Children with this syndrome often remain under-diagnosed because its extreme rarity, lack the relevant family history does not trigger suspicion in most of the cases, or misdiagnosed, since this syndrome shares distinct external features (phenotype) as exhibited with a other syndromes.

Using FDNA’s service increases the chances of detecting distinct characteristics, which, when prompt to a geneticist can assist in reaching the right medical diagnosis. Start your child's genetic evaluation with a facial analysis.

What additional medical issues should be considered in association with Kleefstra Syndrome?

 
Children with Kleefstrax also tend to suffer from one or more of the following problems:

• Intellectual disability, usually moderate to severe and associated with severe speech delay
• Distinctive facial features
• Childhood hypotonia (low muscle tone)
• Motor delay
• Heart defects
• Renal/urologic defects
• Genital defects (males)
• Severe infections (due to respiratory abnormalities)
• Epilepsy/febrile seizures
• Autistic-like features in childhood
• Extreme apathy or catatonic(-like) features postpubertally
• Structural brain abnormalities

How common is Kleefstra Syndrome?

 
The prevalence of Kleefstra syndrome is unknown. Only recently has testing become available to distinguish it from other disorders with similar features.

What causes Kleefstra Syndrome?

 
Kleefstra syndrome, caused by specific changes in genes, is inherited in an autosomal dominant manner. Almost all cases reported to date are new mutations; rarely, recurrence in a family has been reported.

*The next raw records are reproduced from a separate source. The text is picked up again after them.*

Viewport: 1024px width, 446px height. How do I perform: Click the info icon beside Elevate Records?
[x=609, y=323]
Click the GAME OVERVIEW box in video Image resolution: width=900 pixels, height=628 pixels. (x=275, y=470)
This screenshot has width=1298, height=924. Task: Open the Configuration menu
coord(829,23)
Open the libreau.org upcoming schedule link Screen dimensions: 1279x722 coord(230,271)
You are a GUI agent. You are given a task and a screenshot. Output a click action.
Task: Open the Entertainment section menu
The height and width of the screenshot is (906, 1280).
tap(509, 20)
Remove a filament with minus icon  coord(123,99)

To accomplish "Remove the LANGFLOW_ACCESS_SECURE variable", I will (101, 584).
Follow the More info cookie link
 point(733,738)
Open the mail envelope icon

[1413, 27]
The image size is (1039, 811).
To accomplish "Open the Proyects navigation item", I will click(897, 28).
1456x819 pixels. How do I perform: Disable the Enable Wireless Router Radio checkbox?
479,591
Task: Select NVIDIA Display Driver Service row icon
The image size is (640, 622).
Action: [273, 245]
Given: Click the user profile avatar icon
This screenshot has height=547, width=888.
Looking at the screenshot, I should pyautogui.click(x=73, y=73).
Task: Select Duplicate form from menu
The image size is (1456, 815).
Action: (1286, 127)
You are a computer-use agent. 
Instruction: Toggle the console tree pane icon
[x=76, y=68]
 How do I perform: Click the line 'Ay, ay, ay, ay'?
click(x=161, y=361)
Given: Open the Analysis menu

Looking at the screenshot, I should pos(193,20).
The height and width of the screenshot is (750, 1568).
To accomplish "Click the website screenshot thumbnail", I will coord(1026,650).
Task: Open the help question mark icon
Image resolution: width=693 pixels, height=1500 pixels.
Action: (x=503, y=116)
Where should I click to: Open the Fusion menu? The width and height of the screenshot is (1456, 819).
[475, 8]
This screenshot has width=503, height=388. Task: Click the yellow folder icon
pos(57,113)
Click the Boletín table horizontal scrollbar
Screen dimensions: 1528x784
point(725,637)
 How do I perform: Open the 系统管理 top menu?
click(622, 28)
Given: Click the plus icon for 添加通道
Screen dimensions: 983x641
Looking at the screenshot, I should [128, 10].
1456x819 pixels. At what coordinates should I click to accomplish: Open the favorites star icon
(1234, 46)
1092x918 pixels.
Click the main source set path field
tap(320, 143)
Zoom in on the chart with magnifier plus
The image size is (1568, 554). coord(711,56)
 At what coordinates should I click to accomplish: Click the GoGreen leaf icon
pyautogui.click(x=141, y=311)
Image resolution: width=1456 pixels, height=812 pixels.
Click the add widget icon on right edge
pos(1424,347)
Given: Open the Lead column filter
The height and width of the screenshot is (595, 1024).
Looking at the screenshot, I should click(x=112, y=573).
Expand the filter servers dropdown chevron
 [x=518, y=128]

How is Kleefstra Syndrome diagnosed?

 
Diagnosis is suspected according to signs and symptoms and can be confirmed through a genetic test

How is Kleefstra Syndrome treated?

 
While there is no cure for this syndrome, many complications associated with this syndrome can be treated, and a great deal can be done to support and compensate for functional disabilities. Due to the diversity of the symptoms, it may be necessary to see a number of different specialists and undergo various examinations, including the following:

• Ongoing routine pediatric care by a pediatrician or neurologist, psychiatrist and/or (for adults) specialist in the care of adults with intellectual disability
• Depending on the age of the affected individual, referral to an early childhood intervention program, ongoing special education programs, and/or vocational training
• Speech/language therapy, physical and occupational therapy, and sensory integration therapy
• Specialized neurologic and psychiatric care for individuals with extreme behavior problems and/or movement disorder. Behavioral therapies include special education techniques that may help minimize behavioral outbursts in the school setting by emphasizing individualized instruction, structure, and a set daily routine.
• Therapeutic management of the sleep disorder. No well-controlled treatment trials have been reported
• Specialized neurologic care for individuals with epilepsy; management of seizures in accordance with standard practice
• Standard treatment for cardiac, renal, urologic, and other medical issues
• Auditory amplification if hearing loss is identified
• Genetic Counseling – Although the majority of these cases are not inherited, when planning to expand the family, parents with affected children may have increased chances of having another child with this syndrome. Prenatal testing can be offered to the parents.